▶ _Task objective_: Pull out each line of the entries below that contains the word "dimensions" and copy it in full. Case counts, so match only that exact capitalization.

▶ _Extracted entries_:
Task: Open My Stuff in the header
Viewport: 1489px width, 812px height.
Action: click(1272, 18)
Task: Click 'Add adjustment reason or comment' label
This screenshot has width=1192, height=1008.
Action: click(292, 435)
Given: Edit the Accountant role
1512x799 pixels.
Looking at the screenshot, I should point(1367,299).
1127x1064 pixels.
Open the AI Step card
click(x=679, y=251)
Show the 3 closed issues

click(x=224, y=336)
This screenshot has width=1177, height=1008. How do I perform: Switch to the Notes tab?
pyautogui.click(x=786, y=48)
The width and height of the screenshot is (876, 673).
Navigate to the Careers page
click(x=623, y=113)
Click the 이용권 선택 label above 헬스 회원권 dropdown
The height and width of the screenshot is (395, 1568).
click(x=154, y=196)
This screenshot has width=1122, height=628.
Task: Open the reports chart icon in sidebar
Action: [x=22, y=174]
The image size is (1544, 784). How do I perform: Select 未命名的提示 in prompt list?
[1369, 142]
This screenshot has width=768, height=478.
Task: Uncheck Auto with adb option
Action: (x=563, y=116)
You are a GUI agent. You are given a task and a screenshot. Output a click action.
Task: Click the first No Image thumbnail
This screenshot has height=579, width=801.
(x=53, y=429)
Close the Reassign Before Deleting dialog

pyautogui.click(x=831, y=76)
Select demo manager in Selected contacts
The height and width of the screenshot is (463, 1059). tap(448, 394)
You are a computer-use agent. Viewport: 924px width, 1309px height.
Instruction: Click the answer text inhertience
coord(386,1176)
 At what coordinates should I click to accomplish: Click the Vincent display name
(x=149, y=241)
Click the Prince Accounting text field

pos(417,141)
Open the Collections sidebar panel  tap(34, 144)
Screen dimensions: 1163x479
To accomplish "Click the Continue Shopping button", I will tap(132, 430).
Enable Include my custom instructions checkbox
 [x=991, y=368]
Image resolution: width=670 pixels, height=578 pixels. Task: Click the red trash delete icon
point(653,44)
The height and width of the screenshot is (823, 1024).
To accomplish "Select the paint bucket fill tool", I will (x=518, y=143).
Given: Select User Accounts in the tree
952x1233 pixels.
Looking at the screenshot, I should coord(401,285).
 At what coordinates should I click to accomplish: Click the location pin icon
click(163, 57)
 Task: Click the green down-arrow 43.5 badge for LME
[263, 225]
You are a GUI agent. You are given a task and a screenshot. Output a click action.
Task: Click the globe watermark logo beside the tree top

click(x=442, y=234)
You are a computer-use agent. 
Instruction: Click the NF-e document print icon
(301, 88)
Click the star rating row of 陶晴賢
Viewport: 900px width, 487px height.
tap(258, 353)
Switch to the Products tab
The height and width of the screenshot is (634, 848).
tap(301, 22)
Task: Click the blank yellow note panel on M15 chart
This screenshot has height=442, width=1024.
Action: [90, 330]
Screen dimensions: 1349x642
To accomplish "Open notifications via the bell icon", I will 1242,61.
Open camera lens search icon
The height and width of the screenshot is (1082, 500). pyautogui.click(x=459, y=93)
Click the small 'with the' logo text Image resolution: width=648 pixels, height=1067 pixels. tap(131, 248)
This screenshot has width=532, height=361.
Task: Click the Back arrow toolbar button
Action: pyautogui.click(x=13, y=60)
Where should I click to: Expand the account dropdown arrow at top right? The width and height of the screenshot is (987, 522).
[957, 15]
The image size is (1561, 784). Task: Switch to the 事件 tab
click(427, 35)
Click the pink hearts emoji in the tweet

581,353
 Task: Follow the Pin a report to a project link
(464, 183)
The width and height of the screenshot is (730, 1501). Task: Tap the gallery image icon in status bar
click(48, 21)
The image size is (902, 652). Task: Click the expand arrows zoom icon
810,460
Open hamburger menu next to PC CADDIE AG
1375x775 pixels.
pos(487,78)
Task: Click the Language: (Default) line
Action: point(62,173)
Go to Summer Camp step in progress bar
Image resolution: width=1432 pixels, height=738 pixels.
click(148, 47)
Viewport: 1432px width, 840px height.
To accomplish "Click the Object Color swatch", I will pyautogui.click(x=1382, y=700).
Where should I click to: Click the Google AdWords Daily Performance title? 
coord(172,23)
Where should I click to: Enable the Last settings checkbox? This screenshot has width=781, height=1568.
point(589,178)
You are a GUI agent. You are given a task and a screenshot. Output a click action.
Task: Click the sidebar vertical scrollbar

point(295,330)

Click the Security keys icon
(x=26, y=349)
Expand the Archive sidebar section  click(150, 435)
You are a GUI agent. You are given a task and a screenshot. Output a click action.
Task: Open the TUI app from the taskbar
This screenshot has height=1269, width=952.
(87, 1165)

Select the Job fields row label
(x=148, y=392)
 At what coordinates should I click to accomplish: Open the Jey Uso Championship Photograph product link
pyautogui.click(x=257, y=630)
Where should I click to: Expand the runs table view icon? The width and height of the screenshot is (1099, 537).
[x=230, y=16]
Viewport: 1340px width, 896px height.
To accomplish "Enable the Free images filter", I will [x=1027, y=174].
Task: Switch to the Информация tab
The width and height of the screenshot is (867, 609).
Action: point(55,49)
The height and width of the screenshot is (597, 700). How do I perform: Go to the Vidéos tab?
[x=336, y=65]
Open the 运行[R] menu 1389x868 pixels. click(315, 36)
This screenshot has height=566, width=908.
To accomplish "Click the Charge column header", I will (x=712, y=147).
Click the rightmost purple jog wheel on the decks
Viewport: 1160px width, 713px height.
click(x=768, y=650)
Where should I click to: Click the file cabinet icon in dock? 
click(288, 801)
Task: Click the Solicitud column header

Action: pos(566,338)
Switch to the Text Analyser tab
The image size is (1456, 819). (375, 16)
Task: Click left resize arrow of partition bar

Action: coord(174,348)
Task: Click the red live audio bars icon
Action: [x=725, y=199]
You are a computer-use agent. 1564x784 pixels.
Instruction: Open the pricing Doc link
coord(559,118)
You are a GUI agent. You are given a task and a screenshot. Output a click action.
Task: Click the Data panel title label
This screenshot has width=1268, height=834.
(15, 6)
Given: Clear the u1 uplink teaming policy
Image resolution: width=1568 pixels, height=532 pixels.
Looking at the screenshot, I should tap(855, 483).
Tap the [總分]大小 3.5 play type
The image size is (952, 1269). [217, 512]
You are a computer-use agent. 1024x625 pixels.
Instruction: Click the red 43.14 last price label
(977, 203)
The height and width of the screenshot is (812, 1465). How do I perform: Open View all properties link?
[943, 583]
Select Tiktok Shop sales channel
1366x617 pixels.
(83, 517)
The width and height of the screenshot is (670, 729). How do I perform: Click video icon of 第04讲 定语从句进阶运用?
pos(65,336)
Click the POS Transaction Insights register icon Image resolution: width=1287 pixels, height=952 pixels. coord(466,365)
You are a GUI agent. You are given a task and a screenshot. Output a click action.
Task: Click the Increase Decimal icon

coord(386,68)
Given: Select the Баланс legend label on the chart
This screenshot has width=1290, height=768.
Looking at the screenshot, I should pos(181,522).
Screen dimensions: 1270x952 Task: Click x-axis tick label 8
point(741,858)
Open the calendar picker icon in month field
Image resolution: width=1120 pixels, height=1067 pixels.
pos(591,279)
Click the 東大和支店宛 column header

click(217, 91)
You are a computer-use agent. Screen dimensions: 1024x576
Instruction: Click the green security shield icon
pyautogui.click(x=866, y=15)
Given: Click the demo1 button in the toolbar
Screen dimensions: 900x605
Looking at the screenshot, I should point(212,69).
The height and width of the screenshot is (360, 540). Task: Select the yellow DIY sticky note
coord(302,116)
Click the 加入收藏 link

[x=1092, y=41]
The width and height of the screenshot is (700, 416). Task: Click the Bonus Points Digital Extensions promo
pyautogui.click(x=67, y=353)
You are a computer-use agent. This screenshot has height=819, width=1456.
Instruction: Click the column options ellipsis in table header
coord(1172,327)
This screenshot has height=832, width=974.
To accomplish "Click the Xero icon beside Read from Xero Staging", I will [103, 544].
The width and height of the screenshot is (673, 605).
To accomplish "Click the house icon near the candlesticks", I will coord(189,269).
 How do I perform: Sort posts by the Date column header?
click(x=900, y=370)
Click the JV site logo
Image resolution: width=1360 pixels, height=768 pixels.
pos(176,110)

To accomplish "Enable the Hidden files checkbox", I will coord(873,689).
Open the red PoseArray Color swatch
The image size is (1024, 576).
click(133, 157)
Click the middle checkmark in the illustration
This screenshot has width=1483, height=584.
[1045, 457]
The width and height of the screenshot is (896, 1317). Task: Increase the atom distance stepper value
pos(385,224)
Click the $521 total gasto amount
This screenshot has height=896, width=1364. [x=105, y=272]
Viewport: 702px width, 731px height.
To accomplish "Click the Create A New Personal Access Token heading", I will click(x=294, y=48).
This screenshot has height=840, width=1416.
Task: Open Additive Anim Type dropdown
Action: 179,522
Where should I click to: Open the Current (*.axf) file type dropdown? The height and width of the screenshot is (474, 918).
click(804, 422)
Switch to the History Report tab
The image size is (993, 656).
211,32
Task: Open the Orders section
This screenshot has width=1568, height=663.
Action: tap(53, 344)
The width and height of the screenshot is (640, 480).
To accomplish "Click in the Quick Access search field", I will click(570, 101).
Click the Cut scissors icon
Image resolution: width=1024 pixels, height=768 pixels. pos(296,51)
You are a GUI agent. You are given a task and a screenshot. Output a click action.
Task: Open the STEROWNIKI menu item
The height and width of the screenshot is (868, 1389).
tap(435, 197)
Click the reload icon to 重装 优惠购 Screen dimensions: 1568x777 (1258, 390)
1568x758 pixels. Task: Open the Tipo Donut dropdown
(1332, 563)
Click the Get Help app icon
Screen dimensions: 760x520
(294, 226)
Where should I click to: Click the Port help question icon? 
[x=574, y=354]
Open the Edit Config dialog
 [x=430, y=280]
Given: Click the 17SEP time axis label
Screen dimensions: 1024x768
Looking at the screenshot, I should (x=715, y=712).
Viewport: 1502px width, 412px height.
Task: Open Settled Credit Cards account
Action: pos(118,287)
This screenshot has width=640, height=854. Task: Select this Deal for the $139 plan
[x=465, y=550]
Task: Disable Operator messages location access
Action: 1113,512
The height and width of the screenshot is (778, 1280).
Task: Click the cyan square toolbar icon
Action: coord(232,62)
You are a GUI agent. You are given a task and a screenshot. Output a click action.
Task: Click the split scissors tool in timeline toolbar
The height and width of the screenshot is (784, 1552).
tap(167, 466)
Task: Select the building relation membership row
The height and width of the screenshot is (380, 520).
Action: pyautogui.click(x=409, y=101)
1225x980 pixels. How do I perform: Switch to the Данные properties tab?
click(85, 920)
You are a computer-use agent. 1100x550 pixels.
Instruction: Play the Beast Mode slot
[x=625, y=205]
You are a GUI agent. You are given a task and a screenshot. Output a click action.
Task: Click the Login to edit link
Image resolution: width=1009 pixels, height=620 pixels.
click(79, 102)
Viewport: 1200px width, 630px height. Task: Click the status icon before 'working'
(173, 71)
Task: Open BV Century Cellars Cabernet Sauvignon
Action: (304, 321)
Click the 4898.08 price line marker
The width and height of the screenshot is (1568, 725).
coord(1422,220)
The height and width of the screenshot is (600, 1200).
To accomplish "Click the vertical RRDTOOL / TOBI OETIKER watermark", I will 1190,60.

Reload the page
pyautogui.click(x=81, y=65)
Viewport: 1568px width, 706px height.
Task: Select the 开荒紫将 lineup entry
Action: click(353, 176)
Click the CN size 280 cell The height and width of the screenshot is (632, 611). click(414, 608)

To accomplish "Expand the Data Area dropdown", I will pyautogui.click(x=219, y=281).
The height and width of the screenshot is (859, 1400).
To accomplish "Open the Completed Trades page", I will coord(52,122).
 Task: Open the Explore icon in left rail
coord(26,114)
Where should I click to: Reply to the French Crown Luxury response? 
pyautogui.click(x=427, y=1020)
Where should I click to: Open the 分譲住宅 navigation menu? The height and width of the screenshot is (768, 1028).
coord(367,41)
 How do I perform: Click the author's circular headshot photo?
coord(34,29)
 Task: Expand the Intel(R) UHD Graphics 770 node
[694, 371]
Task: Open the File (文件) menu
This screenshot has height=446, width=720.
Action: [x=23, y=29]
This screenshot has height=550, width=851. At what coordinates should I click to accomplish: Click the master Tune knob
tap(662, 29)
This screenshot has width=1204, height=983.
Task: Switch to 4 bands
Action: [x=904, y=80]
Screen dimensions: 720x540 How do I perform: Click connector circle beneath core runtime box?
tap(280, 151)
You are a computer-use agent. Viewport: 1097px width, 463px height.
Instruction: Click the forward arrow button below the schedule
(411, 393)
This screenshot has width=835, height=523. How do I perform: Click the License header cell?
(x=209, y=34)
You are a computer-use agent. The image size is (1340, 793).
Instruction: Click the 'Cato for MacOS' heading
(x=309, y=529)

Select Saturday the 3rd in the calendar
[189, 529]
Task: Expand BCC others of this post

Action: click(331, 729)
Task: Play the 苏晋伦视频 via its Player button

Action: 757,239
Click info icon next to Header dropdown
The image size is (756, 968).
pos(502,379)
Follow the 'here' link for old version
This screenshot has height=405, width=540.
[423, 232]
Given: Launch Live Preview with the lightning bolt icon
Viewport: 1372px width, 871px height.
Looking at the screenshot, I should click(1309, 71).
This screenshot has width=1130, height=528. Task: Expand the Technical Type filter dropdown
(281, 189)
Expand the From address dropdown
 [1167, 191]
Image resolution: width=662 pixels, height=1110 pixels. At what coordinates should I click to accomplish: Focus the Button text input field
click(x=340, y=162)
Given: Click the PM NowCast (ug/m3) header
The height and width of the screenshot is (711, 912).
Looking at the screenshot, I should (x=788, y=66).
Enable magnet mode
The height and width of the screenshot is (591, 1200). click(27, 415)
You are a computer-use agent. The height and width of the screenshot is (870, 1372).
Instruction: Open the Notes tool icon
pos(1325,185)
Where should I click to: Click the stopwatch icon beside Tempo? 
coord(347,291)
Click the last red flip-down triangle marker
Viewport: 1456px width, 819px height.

▶ _Finished task_:
Screen dimensions: 1163x479
Screen dimensions: 1349x642
Screen dimensions: 1270x952 Task: Click x-axis tick label 8
You are a computer-use agent. Screen dimensions: 1024x576
Screen dimensions: 900x605
Click the reload icon to 重装 优惠购 Screen dimensions: 1568x777 (1258, 390)
Screen dimensions: 760x520
Screen dimensions: 1024x768
Screen dimensions: 720x540 How do I perform: Click connector circle beneath core runtime box?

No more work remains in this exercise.